## [WORK REQUEST]
Although the data below holds other lines too, output only those from the line with "Where should I click to: Expand" up to and including the line with "Task: Click the Share screen button", exactly as they appear.
┌─ SUPPLIED RECORDS
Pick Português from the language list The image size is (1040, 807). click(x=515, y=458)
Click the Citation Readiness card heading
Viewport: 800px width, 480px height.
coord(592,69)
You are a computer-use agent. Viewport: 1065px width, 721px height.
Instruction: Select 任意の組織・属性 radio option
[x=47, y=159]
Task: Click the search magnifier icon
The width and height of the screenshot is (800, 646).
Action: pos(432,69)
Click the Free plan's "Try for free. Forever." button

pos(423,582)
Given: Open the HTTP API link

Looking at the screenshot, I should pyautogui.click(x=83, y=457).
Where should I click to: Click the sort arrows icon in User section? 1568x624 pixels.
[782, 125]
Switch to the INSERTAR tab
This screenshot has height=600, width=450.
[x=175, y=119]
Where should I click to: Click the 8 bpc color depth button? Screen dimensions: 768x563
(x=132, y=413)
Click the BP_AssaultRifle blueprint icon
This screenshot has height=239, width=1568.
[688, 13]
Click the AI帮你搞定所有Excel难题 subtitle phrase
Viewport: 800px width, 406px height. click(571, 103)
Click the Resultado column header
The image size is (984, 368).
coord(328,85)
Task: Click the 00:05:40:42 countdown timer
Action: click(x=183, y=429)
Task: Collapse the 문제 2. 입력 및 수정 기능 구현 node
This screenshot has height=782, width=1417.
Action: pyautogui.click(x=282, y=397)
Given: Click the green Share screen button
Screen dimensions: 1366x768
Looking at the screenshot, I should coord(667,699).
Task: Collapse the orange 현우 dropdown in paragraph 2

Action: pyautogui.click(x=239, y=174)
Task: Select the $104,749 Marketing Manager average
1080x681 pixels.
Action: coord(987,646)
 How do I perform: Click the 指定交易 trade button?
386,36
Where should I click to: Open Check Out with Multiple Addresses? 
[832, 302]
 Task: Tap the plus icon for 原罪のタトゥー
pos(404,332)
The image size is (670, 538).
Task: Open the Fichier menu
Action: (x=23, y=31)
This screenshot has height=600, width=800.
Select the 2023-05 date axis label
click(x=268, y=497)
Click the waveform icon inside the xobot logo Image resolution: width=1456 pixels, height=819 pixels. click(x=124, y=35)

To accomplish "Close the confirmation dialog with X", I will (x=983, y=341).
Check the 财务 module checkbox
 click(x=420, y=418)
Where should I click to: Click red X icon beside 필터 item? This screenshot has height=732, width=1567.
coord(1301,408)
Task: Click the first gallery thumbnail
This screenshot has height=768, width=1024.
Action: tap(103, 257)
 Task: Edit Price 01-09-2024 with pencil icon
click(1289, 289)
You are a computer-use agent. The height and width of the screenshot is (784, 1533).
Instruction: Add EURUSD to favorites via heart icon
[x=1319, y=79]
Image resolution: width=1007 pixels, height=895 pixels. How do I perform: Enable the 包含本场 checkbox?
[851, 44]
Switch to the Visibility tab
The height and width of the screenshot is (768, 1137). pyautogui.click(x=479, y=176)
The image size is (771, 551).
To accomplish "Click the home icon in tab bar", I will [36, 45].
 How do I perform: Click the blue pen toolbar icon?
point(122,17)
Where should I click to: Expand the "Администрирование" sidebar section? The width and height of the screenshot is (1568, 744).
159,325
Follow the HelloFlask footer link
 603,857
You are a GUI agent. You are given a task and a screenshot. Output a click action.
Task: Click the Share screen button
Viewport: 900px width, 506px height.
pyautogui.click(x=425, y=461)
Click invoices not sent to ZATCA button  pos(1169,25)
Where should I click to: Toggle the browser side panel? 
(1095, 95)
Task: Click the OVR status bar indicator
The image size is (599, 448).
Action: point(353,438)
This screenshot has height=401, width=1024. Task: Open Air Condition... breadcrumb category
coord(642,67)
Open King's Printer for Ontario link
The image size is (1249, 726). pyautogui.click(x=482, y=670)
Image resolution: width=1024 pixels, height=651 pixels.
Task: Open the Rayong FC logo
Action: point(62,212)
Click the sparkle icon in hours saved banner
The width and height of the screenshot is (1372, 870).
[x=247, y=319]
└─
## [YOUR SOLUTION]
Where should I click to: Expand the "Администрирование" sidebar section? The width and height of the screenshot is (1568, 744).
159,325
Follow the HelloFlask footer link
 603,857
You are a GUI agent. You are given a task and a screenshot. Output a click action.
Task: Click the Share screen button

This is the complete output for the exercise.